**Task instructions:**
Write out the whole listing. Leave out nothing.

--------------------------------------------------

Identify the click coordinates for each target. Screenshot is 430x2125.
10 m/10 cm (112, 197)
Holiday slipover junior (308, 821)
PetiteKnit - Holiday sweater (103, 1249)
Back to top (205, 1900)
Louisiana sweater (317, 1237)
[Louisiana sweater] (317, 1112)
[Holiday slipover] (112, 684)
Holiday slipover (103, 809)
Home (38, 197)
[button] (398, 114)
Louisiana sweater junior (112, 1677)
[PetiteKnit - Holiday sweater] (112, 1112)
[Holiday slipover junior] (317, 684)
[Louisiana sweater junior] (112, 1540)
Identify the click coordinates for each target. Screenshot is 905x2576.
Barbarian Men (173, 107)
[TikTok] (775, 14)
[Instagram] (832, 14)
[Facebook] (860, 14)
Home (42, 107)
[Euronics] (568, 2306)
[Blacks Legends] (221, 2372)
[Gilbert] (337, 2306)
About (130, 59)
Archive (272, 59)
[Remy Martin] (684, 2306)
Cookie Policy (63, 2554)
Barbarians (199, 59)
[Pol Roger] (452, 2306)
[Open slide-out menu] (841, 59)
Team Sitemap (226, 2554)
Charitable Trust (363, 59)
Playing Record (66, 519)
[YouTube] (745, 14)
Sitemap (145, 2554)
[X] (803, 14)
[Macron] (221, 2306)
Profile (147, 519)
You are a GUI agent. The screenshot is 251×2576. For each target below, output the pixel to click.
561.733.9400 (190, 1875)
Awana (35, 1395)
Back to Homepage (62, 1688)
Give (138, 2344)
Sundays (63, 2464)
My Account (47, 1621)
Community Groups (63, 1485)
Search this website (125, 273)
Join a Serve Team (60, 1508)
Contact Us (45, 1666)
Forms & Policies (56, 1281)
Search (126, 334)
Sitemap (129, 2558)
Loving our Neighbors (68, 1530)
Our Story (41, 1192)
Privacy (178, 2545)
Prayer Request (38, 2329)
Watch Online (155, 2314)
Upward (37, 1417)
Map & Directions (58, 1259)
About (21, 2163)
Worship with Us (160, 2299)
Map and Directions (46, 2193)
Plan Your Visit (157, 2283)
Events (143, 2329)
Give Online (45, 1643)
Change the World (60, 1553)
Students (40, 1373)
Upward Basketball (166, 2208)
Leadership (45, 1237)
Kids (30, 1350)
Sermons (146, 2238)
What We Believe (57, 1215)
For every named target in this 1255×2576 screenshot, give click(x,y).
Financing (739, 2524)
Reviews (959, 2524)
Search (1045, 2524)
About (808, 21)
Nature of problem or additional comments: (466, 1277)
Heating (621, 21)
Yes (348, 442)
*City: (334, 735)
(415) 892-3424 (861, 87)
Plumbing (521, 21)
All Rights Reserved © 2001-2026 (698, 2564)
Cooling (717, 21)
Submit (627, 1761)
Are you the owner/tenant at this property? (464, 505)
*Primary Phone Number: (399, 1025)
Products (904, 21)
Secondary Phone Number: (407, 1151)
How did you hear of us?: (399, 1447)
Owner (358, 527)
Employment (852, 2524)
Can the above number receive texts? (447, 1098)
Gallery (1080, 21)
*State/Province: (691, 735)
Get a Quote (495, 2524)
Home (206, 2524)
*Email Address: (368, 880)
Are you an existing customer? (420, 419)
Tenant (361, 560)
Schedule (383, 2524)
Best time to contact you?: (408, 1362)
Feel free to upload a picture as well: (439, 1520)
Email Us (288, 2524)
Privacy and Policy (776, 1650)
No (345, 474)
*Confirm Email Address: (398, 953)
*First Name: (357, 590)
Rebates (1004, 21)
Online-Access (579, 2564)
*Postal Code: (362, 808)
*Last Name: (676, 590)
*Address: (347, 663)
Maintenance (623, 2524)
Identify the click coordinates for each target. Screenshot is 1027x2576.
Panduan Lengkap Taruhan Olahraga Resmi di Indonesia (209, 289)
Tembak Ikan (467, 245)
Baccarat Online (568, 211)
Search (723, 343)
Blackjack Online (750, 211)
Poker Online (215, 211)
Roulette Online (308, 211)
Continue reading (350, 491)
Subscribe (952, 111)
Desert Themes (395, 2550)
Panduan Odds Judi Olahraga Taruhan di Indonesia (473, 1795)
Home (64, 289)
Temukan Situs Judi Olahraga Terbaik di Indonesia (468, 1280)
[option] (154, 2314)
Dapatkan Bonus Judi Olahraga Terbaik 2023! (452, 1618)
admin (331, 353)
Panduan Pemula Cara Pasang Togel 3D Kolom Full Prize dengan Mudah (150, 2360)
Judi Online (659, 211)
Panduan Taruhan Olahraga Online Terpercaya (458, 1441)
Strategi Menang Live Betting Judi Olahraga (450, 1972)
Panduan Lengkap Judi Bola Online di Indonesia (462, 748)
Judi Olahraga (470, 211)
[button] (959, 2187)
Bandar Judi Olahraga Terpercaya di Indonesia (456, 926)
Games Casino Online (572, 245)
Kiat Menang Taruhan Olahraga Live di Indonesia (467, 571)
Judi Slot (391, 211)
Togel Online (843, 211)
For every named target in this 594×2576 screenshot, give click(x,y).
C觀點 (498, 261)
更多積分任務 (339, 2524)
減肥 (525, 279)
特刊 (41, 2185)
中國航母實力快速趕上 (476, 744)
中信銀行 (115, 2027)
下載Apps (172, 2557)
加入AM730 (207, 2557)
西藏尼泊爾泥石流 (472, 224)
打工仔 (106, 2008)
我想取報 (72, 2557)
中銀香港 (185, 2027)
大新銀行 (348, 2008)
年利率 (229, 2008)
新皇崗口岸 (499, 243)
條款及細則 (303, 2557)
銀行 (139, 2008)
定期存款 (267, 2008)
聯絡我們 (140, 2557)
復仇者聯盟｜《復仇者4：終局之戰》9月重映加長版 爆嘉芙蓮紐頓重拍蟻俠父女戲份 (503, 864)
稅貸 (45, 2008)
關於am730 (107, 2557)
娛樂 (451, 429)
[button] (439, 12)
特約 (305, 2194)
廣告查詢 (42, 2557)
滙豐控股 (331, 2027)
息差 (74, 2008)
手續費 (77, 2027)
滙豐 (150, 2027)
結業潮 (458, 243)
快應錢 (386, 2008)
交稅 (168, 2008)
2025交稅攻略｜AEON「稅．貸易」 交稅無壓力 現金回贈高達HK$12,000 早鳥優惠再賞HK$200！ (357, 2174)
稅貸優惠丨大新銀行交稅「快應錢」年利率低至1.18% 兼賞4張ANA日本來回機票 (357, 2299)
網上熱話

--------------------------------------------------

**The completed task:**
Identify the click coordinates for each target. Screenshot is 430x2125.
10 m/10 cm (112, 197)
Holiday slipover junior (308, 821)
PetiteKnit - Holiday sweater (103, 1249)
Back to top (205, 1900)
Louisiana sweater (317, 1237)
[Louisiana sweater] (317, 1112)
[Holiday slipover] (112, 684)
Holiday slipover (103, 809)
Home (38, 197)
[button] (398, 114)
Louisiana sweater junior (112, 1677)
[PetiteKnit - Holiday sweater] (112, 1112)
[Holiday slipover junior] (317, 684)
[Louisiana sweater junior] (112, 1540)
Identify the click coordinates for each target. Screenshot is 905x2576.
Barbarian Men (173, 107)
[TikTok] (775, 14)
[Instagram] (832, 14)
[Facebook] (860, 14)
Home (42, 107)
[Euronics] (568, 2306)
[Blacks Legends] (221, 2372)
[Gilbert] (337, 2306)
About (130, 59)
Archive (272, 59)
[Remy Martin] (684, 2306)
Cookie Policy (63, 2554)
Barbarians (199, 59)
[Pol Roger] (452, 2306)
[Open slide-out menu] (841, 59)
Team Sitemap (226, 2554)
Charitable Trust (363, 59)
Playing Record (66, 519)
[YouTube] (745, 14)
Sitemap (145, 2554)
[X] (803, 14)
[Macron] (221, 2306)
Profile (147, 519)
You are a GUI agent. The screenshot is 251×2576. For each target below, output the pixel to click.
561.733.9400 (190, 1875)
Awana (35, 1395)
Back to Homepage (62, 1688)
Give (138, 2344)
Sundays (63, 2464)
My Account (47, 1621)
Community Groups (63, 1485)
Search this website (125, 273)
Join a Serve Team (60, 1508)
Contact Us (45, 1666)
Forms & Policies (56, 1281)
Search (126, 334)
Sitemap (129, 2558)
Loving our Neighbors (68, 1530)
Our Story (41, 1192)
Privacy (178, 2545)
Prayer Request (38, 2329)
Watch Online (155, 2314)
Upward (37, 1417)
Map & Directions (58, 1259)
About (21, 2163)
Worship with Us (160, 2299)
Map and Directions (46, 2193)
Plan Your Visit (157, 2283)
Events (143, 2329)
Give Online (45, 1643)
Change the World (60, 1553)
Students (40, 1373)
Upward Basketball (166, 2208)
Leadership (45, 1237)
Kids (30, 1350)
Sermons (146, 2238)
What We Believe (57, 1215)
For every named target in this 1255×2576 screenshot, give click(x,y).
Financing (739, 2524)
Reviews (959, 2524)
Search (1045, 2524)
About (808, 21)
Nature of problem or additional comments: (466, 1277)
Heating (621, 21)
Yes (348, 442)
*City: (334, 735)
(415) 892-3424 (861, 87)
Plumbing (521, 21)
All Rights Reserved © 2001-2026 (698, 2564)
Cooling (717, 21)
Submit (627, 1761)
Are you the owner/tenant at this property? (464, 505)
*Primary Phone Number: (399, 1025)
Products (904, 21)
Secondary Phone Number: (407, 1151)
How did you hear of us?: (399, 1447)
Owner (358, 527)
Employment (852, 2524)
Can the above number receive texts? (447, 1098)
Gallery (1080, 21)
*State/Province: (691, 735)
Get a Quote (495, 2524)
Home (206, 2524)
*Email Address: (368, 880)
Are you an existing customer? (420, 419)
Tenant (361, 560)
Schedule (383, 2524)
Best time to contact you?: (408, 1362)
Feel free to upload a picture as well: (439, 1520)
Email Us (288, 2524)
Privacy and Policy (776, 1650)
No (345, 474)
*Confirm Email Address: (398, 953)
*First Name: (357, 590)
Rebates (1004, 21)
Online-Access (579, 2564)
*Postal Code: (362, 808)
*Last Name: (676, 590)
*Address: (347, 663)
Maintenance (623, 2524)
Identify the click coordinates for each target. Screenshot is 1027x2576.
Panduan Lengkap Taruhan Olahraga Resmi di Indonesia (209, 289)
Tembak Ikan (467, 245)
Baccarat Online (568, 211)
Search (723, 343)
Blackjack Online (750, 211)
Poker Online (215, 211)
Roulette Online (308, 211)
Continue reading (350, 491)
Subscribe (952, 111)
Desert Themes (395, 2550)
Panduan Odds Judi Olahraga Taruhan di Indonesia (473, 1795)
Home (64, 289)
Temukan Situs Judi Olahraga Terbaik di Indonesia (468, 1280)
[option] (154, 2314)
Dapatkan Bonus Judi Olahraga Terbaik 2023! (452, 1618)
admin (331, 353)
Panduan Pemula Cara Pasang Togel 3D Kolom Full Prize dengan Mudah (150, 2360)
Judi Online (659, 211)
Panduan Taruhan Olahraga Online Terpercaya (458, 1441)
Strategi Menang Live Betting Judi Olahraga (450, 1972)
Panduan Lengkap Judi Bola Online di Indonesia (462, 748)
Judi Olahraga (470, 211)
[button] (959, 2187)
Bandar Judi Olahraga Terpercaya di Indonesia (456, 926)
Games Casino Online (572, 245)
Kiat Menang Taruhan Olahraga Live di Indonesia (467, 571)
Judi Slot (391, 211)
Togel Online (843, 211)
For every named target in this 594×2576 screenshot, give click(x,y).
C觀點 (498, 261)
更多積分任務 (339, 2524)
減肥 (525, 279)
特刊 (41, 2185)
中國航母實力快速趕上 (476, 744)
中信銀行 (115, 2027)
下載Apps (172, 2557)
加入AM730 (207, 2557)
西藏尼泊爾泥石流 (472, 224)
打工仔 (106, 2008)
我想取報 (72, 2557)
中銀香港 (185, 2027)
大新銀行 (348, 2008)
年利率 (229, 2008)
新皇崗口岸 (499, 243)
條款及細則 (303, 2557)
銀行 (139, 2008)
定期存款 (267, 2008)
聯絡我們 (140, 2557)
復仇者聯盟｜《復仇者4：終局之戰》9月重映加長版 爆嘉芙蓮紐頓重拍蟻俠父女戲份 (503, 864)
稅貸 (45, 2008)
關於am730 (107, 2557)
娛樂 (451, 429)
[button] (439, 12)
特約 (305, 2194)
廣告查詢 (42, 2557)
滙豐控股 (331, 2027)
息差 (74, 2008)
手續費 (77, 2027)
滙豐 (150, 2027)
結業潮 (458, 243)
快應錢 (386, 2008)
交稅 (168, 2008)
2025交稅攻略｜AEON「稅．貸易」 交稅無壓力 現金回贈高達HK$12,000 早鳥優惠再賞HK$200！ (357, 2174)
稅貸優惠丨大新銀行交稅「快應錢」年利率低至1.18% 兼賞4張ANA日本來回機票 (357, 2299)
網上熱話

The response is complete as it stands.